2009/11/19 Per Jessen
Rob OpenSuSE wrote:
2009/11/19 Per Jessen
: Rob OpenSuSE wrote:
2009/11/18 Carlos E. R.
:
To me, what is worthwhile testing is something I determine. It is in no way influenced by what may or may not have been tested already. I will often try out the alphas/betas/RCs on boxes I might be prepping for production, or a box that has been taken out of production, but not yet moved. Right now I've got a new firewall box sitting next to me, running 11.2.
Yes that's good opportunism.
If 10 people are using that machine daily as a desktop already, then it's waste of time duplicating their effort.
Perhaps - doesn't it depend some on what they're doing with it and if it is _exactly_ the same machine?
Well I have installed Linux for 10 years or so, so when things don't go smooth I'd like to think I can develop work rounds, and narrow the problem down. Our releases do not install smoothly on all supported range of hardware, because of driver issues in kernel, or sometimes installer bugs. To me those bugs, that stop someone running Online update, are much more serious than 'normal' application bugs, say a crash in Kget when you investigate torrents in a download group. What does the average user do, when faced with a GM release that simply locks up, when the kernel starts running, or just get a black screen?
It seems clear from response to this thread as a project, we really have very little idea really about the range of hardware our newest release has been tested on.
Yes, I think that is a very safe assumption to make.
We could only start to get a picture as cron jobs start running on 1st. But don't find it obvious with smolts.org how to filter out Fedora etc and only look at results for OS 11.x.

____________________

● YOUR TASKS
A - For each statement below, answer yes or no according to whether the thread agrees with it, and quote the words from the thread that decide it. (i) One message mentions a new firewall box running 11.2. (ii) One message says its writer has installed Linux for about twenty years. (iii) One message says it is obvious how to filter out Fedora on smolts.org.
B - Write out the part of the thread starting with "Yes, I think" and going on through "for OS 11.x.".

____________________

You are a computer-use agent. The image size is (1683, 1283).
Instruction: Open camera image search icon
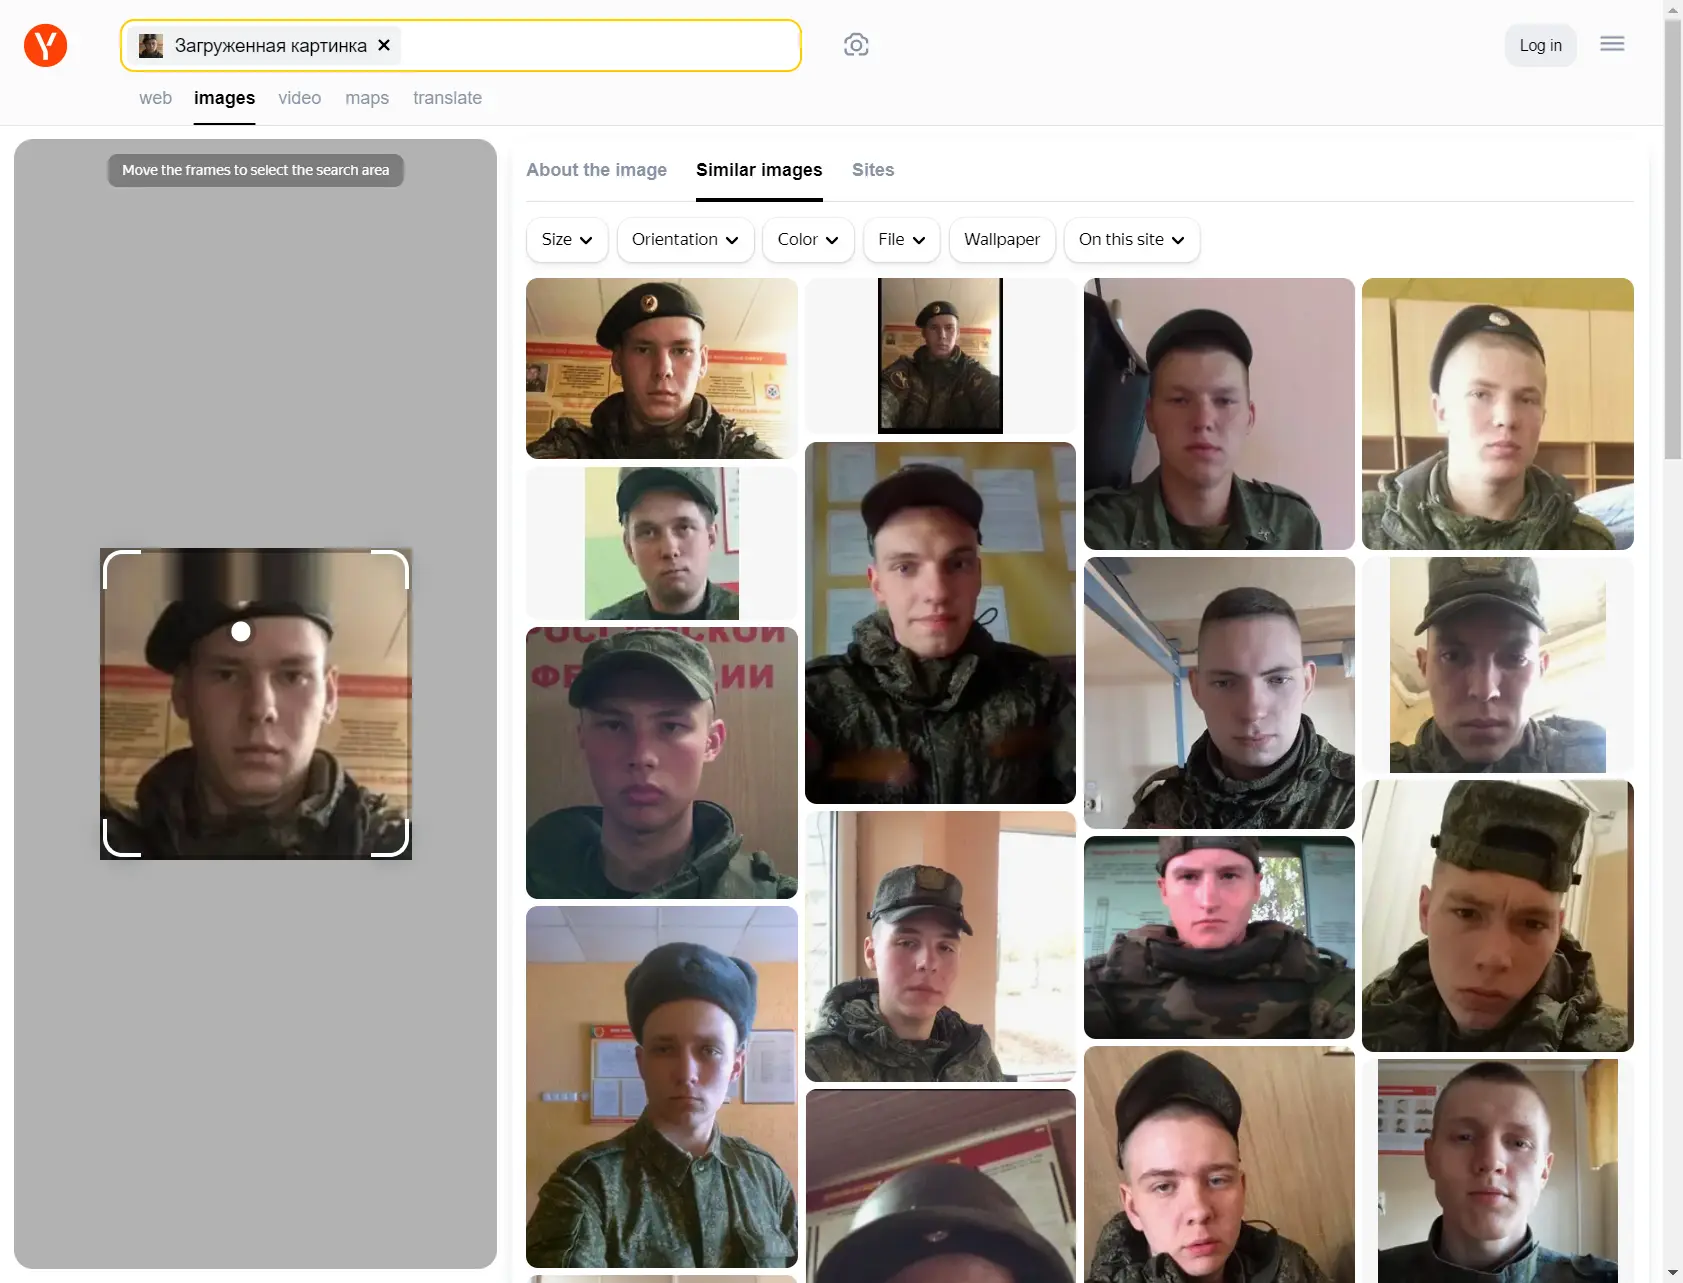pyautogui.click(x=856, y=45)
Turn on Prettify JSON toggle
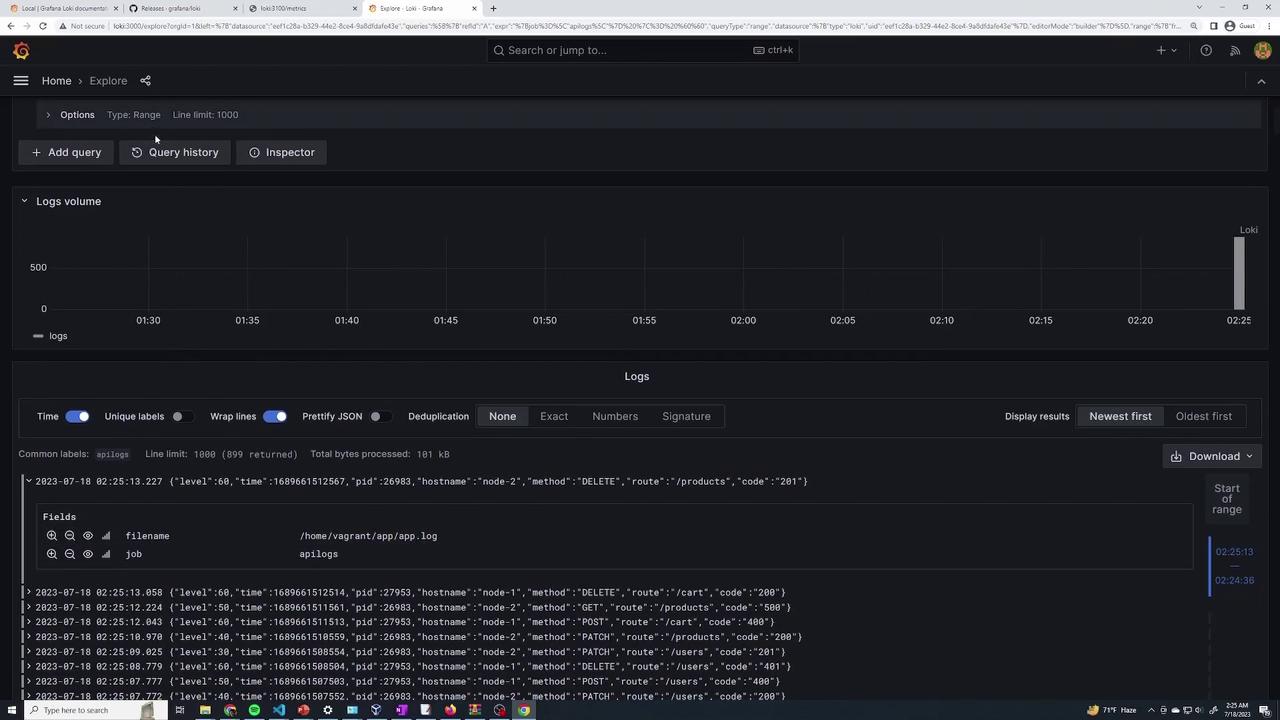 [x=377, y=416]
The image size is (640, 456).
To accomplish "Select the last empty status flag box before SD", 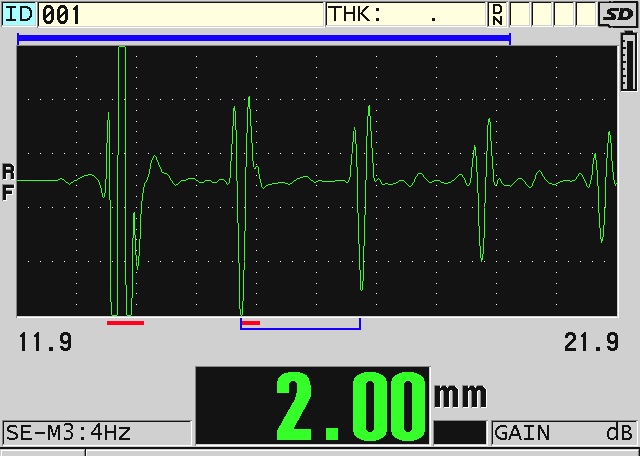I will 587,14.
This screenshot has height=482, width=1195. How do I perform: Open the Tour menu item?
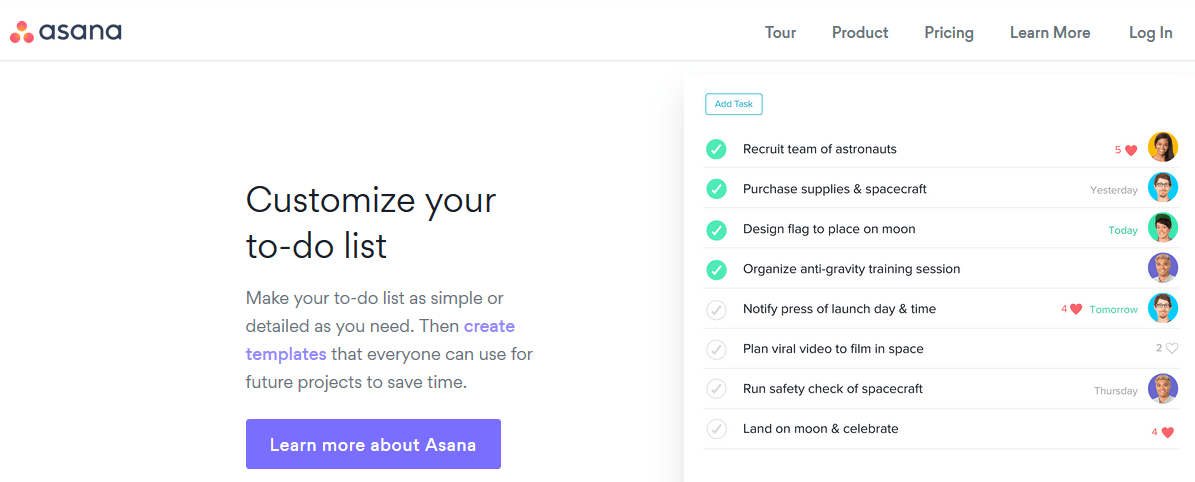pyautogui.click(x=780, y=32)
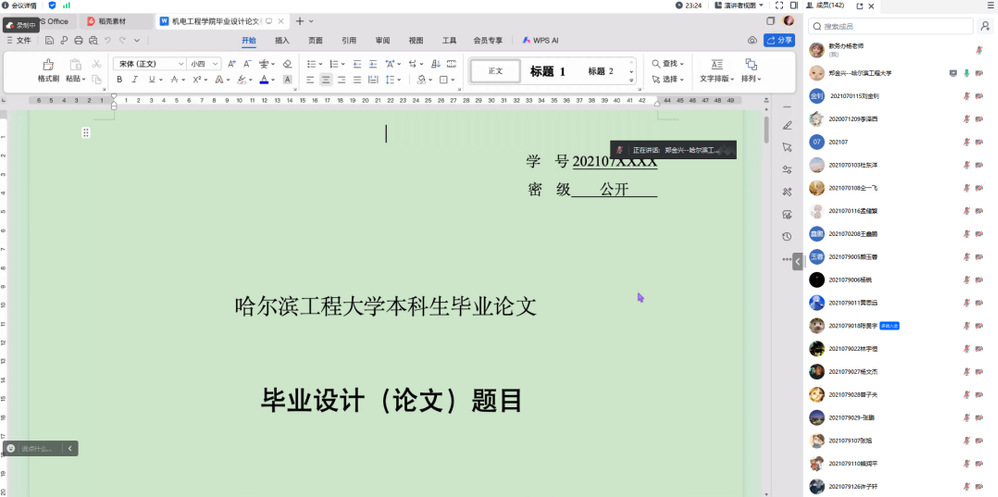Image resolution: width=998 pixels, height=497 pixels.
Task: Click the Format Painter (格式刷) icon
Action: (x=47, y=66)
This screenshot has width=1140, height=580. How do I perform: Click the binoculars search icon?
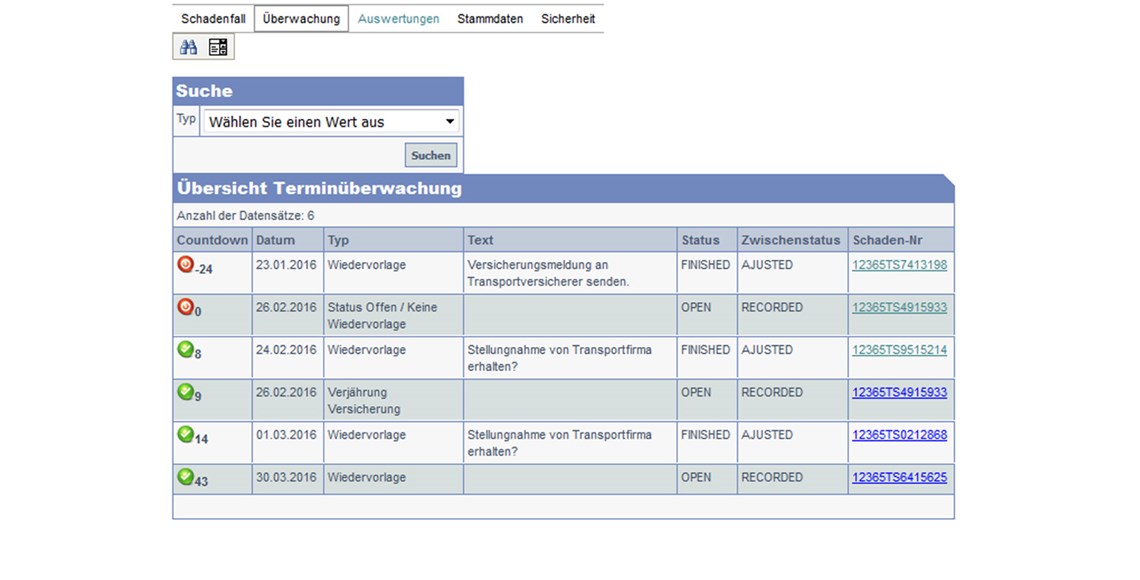coord(188,47)

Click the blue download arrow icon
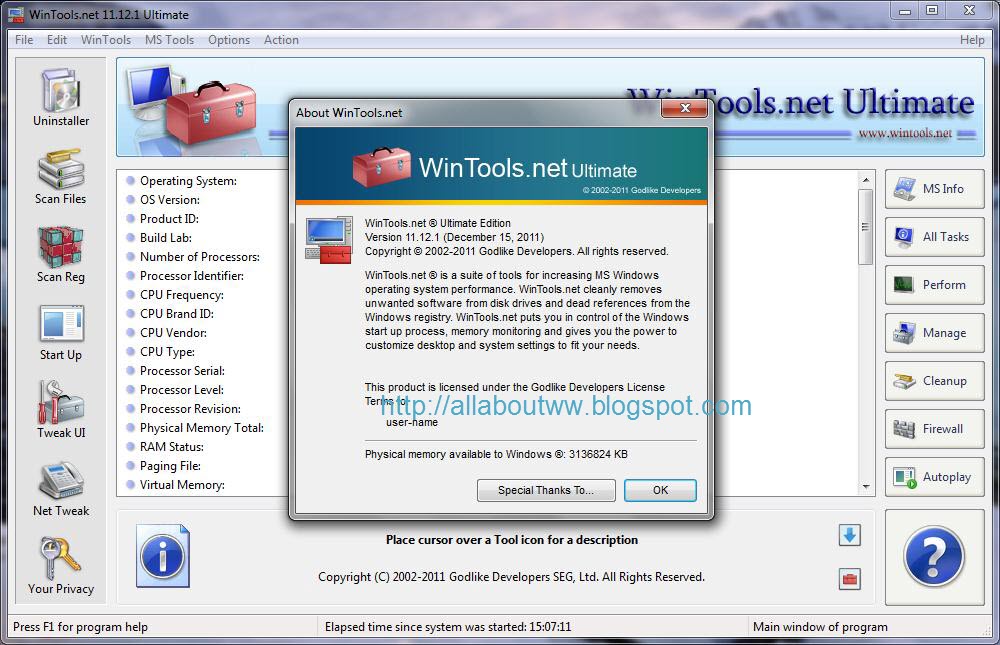849,536
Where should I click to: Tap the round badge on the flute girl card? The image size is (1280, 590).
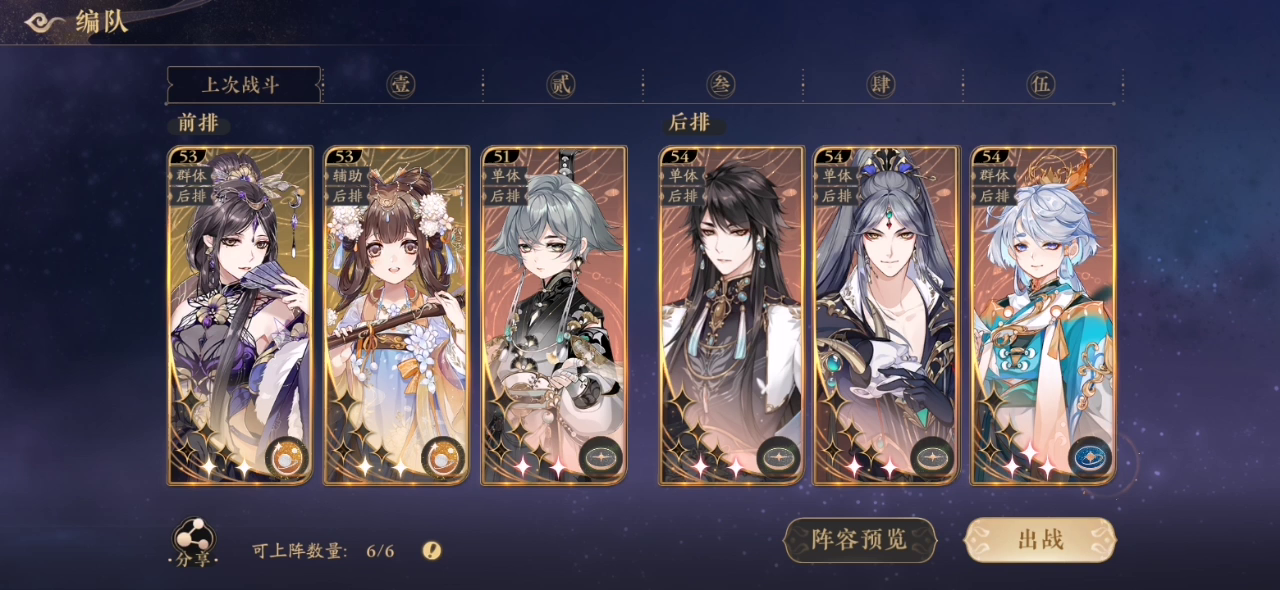pyautogui.click(x=443, y=457)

____________________

● RESULTS OF THE EXERCISE
A -
(i) Yes: "Right now I've got a new firewall box sitting next to me, running 11.2."
(ii) No: "Well I have installed Linux for 10 years or so"
(iii) No: "But don't find it obvious with smolts.org how to filter out Fedora etc and only look at results for OS 11.x."

B -
Yes, I think that is a very safe assumption to make.
We could only start to get a picture as cron jobs start running on 1st. But don't find it obvious with smolts.org how to filter out Fedora etc and only look at results for OS 11.x.